Turkey’s threat to invade northern Iraq and attack bases of the Kurdistan Workers’ Party (PKK) , “has sent prices spiraling upwards, primarily because the words ‘conflict’ and ‘Middle East’ always cause traders to respond with alarm,” said Michael C. Lynch, president of Strategic Energy & Economic Research Inc., Amherst, Mass. However, Lynch said, “The Turks are unlikely to do much more than cross into border regions and attack the mountain bases near there, which are well away from any oil producing areas (located mostly near Kirkuk, over 200 km from the border).” He said, “Some military action can be expected, but it is unlikely to be major and should be dismissed by the market fairly quickly.”

Meanwhile, Yergin said, “Oil prices are becoming increasingly decoupled from the fundamentals of supply and demand.” He said, “What we’re seeing in the oil market today is rooted more in the cauldrons of geopolitics and the impact of financial markets, expectations, and psychology than in supply and demand, but these are real factors.” He cited the impact on the energy market over the previous 2 weeks of tougher rhetoric over Iran’s nuclear program and heightened tension between Turkey and Iraq.

Yergin emphasized the importance of Russia in global energy markets in this decade. “While there has been so much attention around the world to the rapid increase in Chinese oil consumption, the growth in Russian oil production between 2000 and 2006-2.9 million b/d-exceeded the 2.5 million b/d increase in Chinese oil demand over the same period,” he said. “But while Chinese consumption continues to go up, Russia’s increase in output is flattening out rapidly owing to swiftly rising costs and very high government taxes on oil production.”

He told the Georgetown University conference, “Although publics and governments around the world are focused on prices, one of the most important factors in the world oil industry is the rapid rise in costs owing to shortages of people, equipment, and skills.”

Natural gas

Natural gas has become “arguably the most contentious issue” between Europe and Russia, which is the world’s largest producer of natural gas and the major exporter to Europe, Yergin said. A new CERA study of the gas interdependence between Europe and Russia shows “structural reasons” for that tension, because of major changes in Russia, Europe, and the international gas market itself over the last decades.

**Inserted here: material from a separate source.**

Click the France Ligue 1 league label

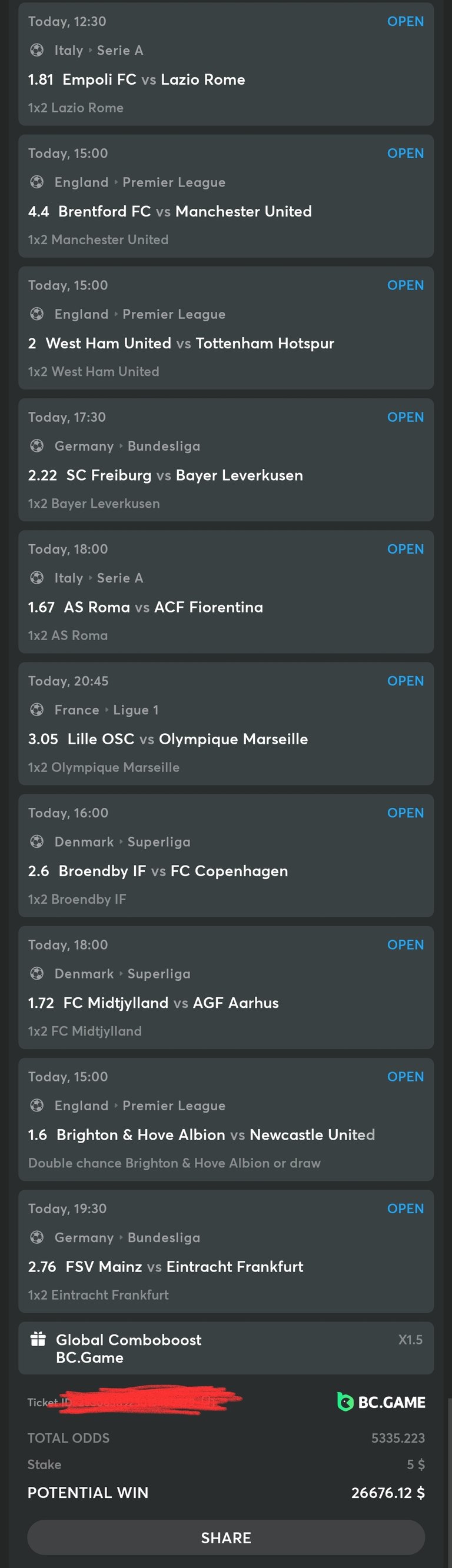(x=107, y=710)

The US National Petroleum Council estimates world energy consumption is likely to increase by 50-60% over the next quarter century, Yergin said. “Meeting that demand in an environmentally-sound way will be a very major challenge for all energy-producing countries, including both Russia and the US,”he said. “And the results will have a decisive impact on how nations define their energy security and what they do about it.”